Correction to This Article
Previous versions of this article incorreclty stated the NHL rookie of the year four seasons ago. This version has been corrected.

Capitals-Penguins Rivalry Adds Subplots With Its Latest Chapter

By Barry Svrluga
Washington Post Staff Writer
Thursday, January 15, 2009

PITTSBURGH, Jan. 14 -- The ingredients lumped into Mellon Arena on Wednesday night: the past two NHL most valuable players, the league's leading scorer, a seemingly bitter dispute between Russian compatriots, and another Russian whose apparent disregard for one of the best players in the game was recently translated from his native language as, "I don't see anything special there."

Thus, a regular season hockey game became something of a melodrama. Over the course of the Washington Capitals' 6-3 victory over the Pittsburgh Penguins, Alex Ovechkin, the reigning MVP who scored twice, was booed virtually every time he touched the puck, because he apparently has a rift with Penguins sharpshooter Evgeni Malkin, who has more points than any player in the league. The squabble between roommates at the 2006 Olympics may or may not include a scuffle at a Moscow nightclub two years ago during which, according to Russian Internet reports, Ovechkin hit Malkin's agent, an accusation on which Ovechkin has never elaborated.

Alexander Semin, too, was booed when the puck came his way -- and especially when his second-period goal tied the game -- because the Capitals winger had degraded Pittsburgh's sacred son, Sidney Crosby, who won the MVP two seasons ago and lost out to Ovechkin for rookie of the year four seasons ago.

Throw in the fact that Ovechkin does things like he did late in the second period, driving Crosby into the boards with a hard check, then having Pittsburgh's Matt Cooke get called for a retaliation penalty seconds later.

Twist all that together double helix-style, and it can't be sorted out, particularly when you throw in an incident just before the start of the third period in which Ovechkin appeared to jaw with either Crosby, Malkin or both near the Pittsburgh bench. Moments later, Ovechkin was leaping off the ice, celebrating his tiebreaking goal.

"They come at you hard," was the diplomatic way Pittsburgh defenseman Hal Gill put it. And from the Penguins' side, that would just about have to do by way of an explanation. Neither Crosby nor Malkin addressed reporters afterward.
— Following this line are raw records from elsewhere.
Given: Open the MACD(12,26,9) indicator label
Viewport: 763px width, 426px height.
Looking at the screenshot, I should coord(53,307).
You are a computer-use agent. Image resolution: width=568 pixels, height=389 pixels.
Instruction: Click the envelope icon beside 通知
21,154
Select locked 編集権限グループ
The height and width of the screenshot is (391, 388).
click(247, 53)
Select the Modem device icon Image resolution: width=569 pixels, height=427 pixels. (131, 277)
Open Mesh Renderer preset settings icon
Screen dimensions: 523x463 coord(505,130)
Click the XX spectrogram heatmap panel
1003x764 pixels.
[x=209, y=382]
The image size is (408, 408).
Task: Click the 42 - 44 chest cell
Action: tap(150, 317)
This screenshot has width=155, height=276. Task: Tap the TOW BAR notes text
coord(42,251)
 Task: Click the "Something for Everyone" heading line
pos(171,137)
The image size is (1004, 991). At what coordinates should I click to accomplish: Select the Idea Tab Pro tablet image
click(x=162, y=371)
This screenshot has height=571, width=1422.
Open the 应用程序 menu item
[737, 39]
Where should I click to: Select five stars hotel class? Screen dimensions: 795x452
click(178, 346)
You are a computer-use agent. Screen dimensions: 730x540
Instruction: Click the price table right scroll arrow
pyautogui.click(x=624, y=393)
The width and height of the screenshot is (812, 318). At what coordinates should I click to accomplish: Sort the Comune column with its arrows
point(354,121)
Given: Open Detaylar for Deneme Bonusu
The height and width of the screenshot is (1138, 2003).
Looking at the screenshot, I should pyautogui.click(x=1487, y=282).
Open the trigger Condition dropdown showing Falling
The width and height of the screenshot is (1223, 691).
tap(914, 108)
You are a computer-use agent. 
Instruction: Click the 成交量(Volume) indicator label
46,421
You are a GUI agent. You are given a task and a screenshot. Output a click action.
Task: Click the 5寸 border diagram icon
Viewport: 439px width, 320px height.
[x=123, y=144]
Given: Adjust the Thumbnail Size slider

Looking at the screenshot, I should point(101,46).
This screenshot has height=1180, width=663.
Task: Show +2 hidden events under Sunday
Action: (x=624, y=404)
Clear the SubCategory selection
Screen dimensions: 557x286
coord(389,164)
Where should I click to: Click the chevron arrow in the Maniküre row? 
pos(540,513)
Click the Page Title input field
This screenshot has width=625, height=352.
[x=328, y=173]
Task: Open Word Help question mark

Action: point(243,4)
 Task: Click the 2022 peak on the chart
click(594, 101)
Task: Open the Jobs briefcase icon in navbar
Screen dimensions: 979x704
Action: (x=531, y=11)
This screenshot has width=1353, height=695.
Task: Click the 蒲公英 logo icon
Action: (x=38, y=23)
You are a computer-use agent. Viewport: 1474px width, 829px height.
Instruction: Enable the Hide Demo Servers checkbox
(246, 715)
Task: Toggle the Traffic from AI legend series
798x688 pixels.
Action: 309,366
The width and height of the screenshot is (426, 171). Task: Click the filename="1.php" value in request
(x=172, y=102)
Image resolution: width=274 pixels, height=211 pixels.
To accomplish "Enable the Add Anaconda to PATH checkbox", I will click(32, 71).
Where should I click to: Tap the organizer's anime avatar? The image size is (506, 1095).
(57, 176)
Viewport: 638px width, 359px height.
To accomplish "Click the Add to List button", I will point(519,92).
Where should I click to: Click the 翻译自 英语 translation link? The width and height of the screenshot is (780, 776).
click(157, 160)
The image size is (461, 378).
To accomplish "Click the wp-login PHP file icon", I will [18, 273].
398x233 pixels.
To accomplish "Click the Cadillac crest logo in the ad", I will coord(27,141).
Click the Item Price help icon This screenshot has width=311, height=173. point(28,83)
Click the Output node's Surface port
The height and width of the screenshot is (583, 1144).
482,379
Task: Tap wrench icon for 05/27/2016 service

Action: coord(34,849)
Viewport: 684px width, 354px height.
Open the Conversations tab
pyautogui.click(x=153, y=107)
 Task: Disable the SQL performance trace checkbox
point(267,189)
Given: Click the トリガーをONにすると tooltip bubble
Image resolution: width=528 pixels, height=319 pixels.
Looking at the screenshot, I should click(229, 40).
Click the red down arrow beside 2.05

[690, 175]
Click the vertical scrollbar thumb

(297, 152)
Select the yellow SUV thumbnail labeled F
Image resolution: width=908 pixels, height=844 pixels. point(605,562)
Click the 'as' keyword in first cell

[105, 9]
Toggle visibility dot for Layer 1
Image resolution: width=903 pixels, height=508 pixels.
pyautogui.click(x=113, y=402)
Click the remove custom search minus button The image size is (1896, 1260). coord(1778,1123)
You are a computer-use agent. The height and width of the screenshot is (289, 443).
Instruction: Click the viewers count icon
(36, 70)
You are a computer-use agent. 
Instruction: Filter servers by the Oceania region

Other Penguins, frustrated with what has been a disappointing and injury-filled season, brushed off any knowledge of Ovechkin-as-agitator.

"I didn't see it," winger Petr Sykora said, when asked about Ovechkin's words with the Pittsburgh bench. "I have no idea."

To untwist things, start with Semin on Crosby. "He just said in Russian his opinion," Capitals veteran and fellow Russian Sergei Fedorov said. "It just wasn't translated right, I can guarantee you that."

Crosby, though, said before the game, "I wasn't happy with it." And no one in the crowd seemed happy with any of Washington's main characters. Ovechkin, several times, traded hits with Penguins, running across Malkin now and again. At one point, Malkin approached Ovechkin from behind.

"I didn't see him," Ovechkin said. "It was kind of a cheap play. Hit me in the face."

That, though, might be the subplot left for the next meeting, Feb. 22 in Washington.

Staff writer Tarik El-Bashir contributed to this report.